“Yes. Well. In the heat of the moment, who thinks of consequences?” Bea asked.
“But it’s more than consequences, isn’t it?” Jago said. “Just like this.” He was now, apparently, referring to one of the posters on the wall. It depicted a surfboard shooting into the air, its rider in the middle of a massive and memorable wipeout that had him looking crucified against a background of water that was a monstrous wave. “They don’t think of the moment itself, let alone beyond the moment. And look what happens.”
“Who’s that?” McNulty asked, approaching the poster.
“Bloke called Mark Foo. Minute or two before the poor bastard died.”
McNulty’s mouth formed a respectful o and he began to respond. Bea saw him settling in for a proper surfing natter and she could only imagine where a trip down this watery and mournful memory lane was going to lead them.
She said, “That looks a bit more dangerous than sea cliff climbing, doesn’t it? Perhaps Santo’s father had the right idea, discouraging surfing.”
“Trying to keep the boy from what he loved? What kind of idea’s that?”
“Perhaps one that was intended to keep him alive.”
“But it didn’t keep him alive, did it?” Jago Reeth said. “End of the day, that’s not always something we can do for others.”
DAIDRE TRAHAIR USED THE Internet once again in Max Priestley’s office in the Watchman, but she had to pay this time round. Max didn’t ask for money, however. The price was an interview with one of his two reporters. Steve Teller, he said, just happened to be in the office working on the story of the murder of Santo Kerne. She was the missing piece. The crime asked for an eyewitness account.
Daidre said, “Murder?” because, she decided, the response was expected. She’d seen the body and she’d seen the sling, but Max didn’t know that although he might suppose it.
“Cops gave us the word this morning,” Max told her. “Steve’s working in the layout room. As I’m using the computer just now, you’ll have time to have a word with him.”
Daidre didn’t believe that Max was using the computer, but she didn’t argue. She didn’t want to be involved, didn’t want her name, her photo, the location of her cottage or anything else related to her put into the paper, but she saw no way to avoid it that wouldn’t arouse the newsman’s suspicion. So she agreed. She needed the computer and this spot afforded her more time and privacy than the sole computer in the library did. She was being paranoid?and she damn well knew it?but embracing paranoia seemed the course of wisdom.

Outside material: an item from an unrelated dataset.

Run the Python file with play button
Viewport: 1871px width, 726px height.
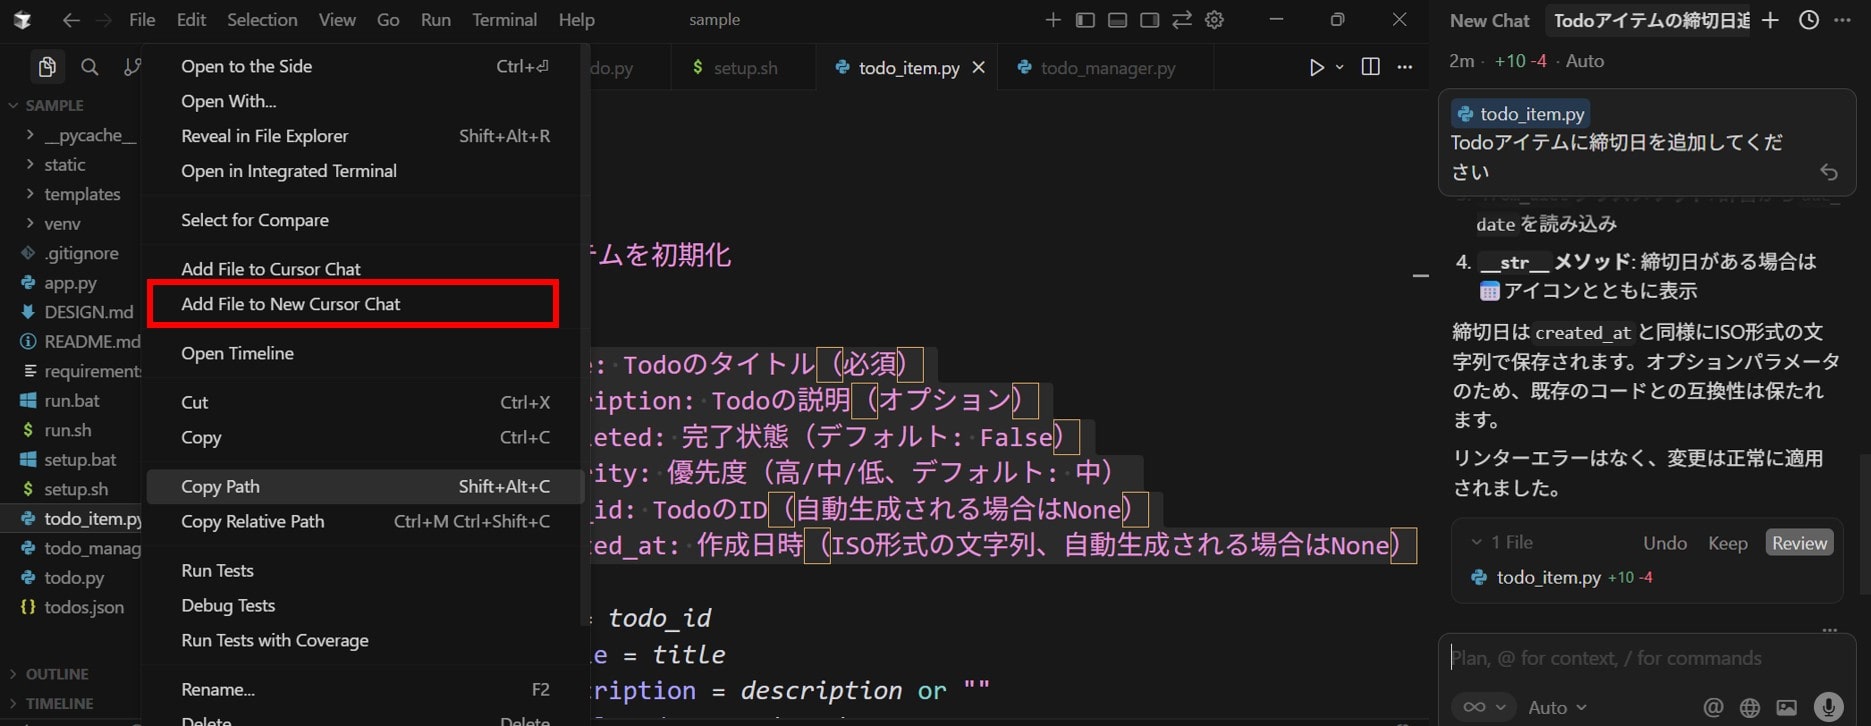coord(1316,67)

So she went with Max to the layout room, taking a moment to cast a surreptitious look at him in order to ascertain whatever might lie beneath the surface of his composure. Like her, he walked the coastal path. She’d come across him more than once at the top of one sea cliff or another, his dog his only companion. The fourth or fifth time, they’d joked with each other, saying, “We’ve got to stop meeting like this,” and she’d asked him why he walked the path so much. He’d said Lily liked it and, as for him, he liked to be alone. “An only child,” he’d said. “I’m used to solitude.” But she’d never thought that was the truth of the matter.
He wasn’t readable on this day. Not that he ever was, particularly. He was, as ever, put together like a man stepping out of a Country Life fantasy pictorial on daily doings in Cornwall: The collar of a crisp blue shirt rose above a cream-coloured fisherman’s sweater; he was cleanly shaven and his spectacles glinted in the overhead lights, as spotless as the rest of him. A fortysomething man without sin.
“Here’s our quarry, Steve,” he said as they entered the layout room, where the reporter was working at a PC in the corner. “She’s agreed to an interview. Show her no mercy.”
Daidre cast him a look. “You make it sound as if I’m involved somehow.”